Both aligned nanofiber patch and standard culture plate were seeded with hiPSC-CMs. Both sets of cultures heart muscle cells were compared for calcium signaling (a measure of proper heart muscle function) and synchronous beating. Within two weeks, both stem cell cultures were spontaneously beating like a miniature heart, but the linear grain of the nanofiber formed an aligned pattern of cells that looked and functioned like a healthy heart tissue.
“The cardiomyocytes cultured on a flat plate are scattered and disorganized. Cardiomyocytes grown on the nanofiber scaffolding look more like healthy heart cells, beat more strongly and in greater synchronicity than cells from the flat plate,” said Dr. Khan. “Next, we hope to use what we’ve learned from this study to develop a thicker, multi-layer patch that could help restore thin and weakened heart walls.”

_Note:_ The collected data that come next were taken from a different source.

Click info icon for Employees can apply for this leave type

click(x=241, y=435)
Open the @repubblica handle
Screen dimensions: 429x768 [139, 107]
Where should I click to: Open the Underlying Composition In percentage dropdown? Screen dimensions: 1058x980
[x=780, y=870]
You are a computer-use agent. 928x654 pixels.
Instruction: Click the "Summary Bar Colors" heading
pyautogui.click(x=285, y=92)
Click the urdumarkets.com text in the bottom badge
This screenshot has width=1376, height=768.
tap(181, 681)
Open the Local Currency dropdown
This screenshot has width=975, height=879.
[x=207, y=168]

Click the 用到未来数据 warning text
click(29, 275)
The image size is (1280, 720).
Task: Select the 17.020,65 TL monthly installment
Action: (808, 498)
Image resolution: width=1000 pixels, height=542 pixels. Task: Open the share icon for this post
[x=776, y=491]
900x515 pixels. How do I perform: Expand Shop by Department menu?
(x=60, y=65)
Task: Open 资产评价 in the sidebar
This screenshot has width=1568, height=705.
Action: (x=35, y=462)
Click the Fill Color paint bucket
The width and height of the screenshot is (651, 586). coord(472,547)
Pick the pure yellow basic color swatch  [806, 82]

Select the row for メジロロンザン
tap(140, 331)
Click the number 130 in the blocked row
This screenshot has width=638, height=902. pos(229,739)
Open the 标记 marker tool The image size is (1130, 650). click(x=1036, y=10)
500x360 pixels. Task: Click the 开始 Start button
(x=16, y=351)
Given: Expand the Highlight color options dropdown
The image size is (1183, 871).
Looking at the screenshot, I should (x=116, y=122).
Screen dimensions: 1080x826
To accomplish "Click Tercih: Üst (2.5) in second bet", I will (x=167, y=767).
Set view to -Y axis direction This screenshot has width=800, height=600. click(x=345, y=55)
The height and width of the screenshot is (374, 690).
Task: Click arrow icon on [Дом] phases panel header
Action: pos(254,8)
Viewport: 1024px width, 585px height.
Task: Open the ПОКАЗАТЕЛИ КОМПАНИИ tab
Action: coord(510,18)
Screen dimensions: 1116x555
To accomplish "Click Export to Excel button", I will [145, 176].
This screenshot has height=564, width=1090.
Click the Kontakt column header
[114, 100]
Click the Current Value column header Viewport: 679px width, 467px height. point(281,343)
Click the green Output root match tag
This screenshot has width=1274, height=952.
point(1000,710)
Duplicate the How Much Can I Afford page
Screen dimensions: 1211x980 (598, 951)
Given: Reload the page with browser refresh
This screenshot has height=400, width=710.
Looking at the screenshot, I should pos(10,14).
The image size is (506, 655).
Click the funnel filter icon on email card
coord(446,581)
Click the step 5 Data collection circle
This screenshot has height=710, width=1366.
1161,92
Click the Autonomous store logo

Drs. Khan and Angelos see great potential future clinical applications for their nanofiber bandage. This treatment could potentially bandage the damaged heart muscle of heart patients with the nanofiber cardiac patch. Also, it is possible that they could someday combine the microRNA pre-treatment technique and the patch to give stem cells a survival boost along with a protective structure to improve outcomes.
Khan, his co-workers and his collaborators published this work on May 19 in PLoS ONE.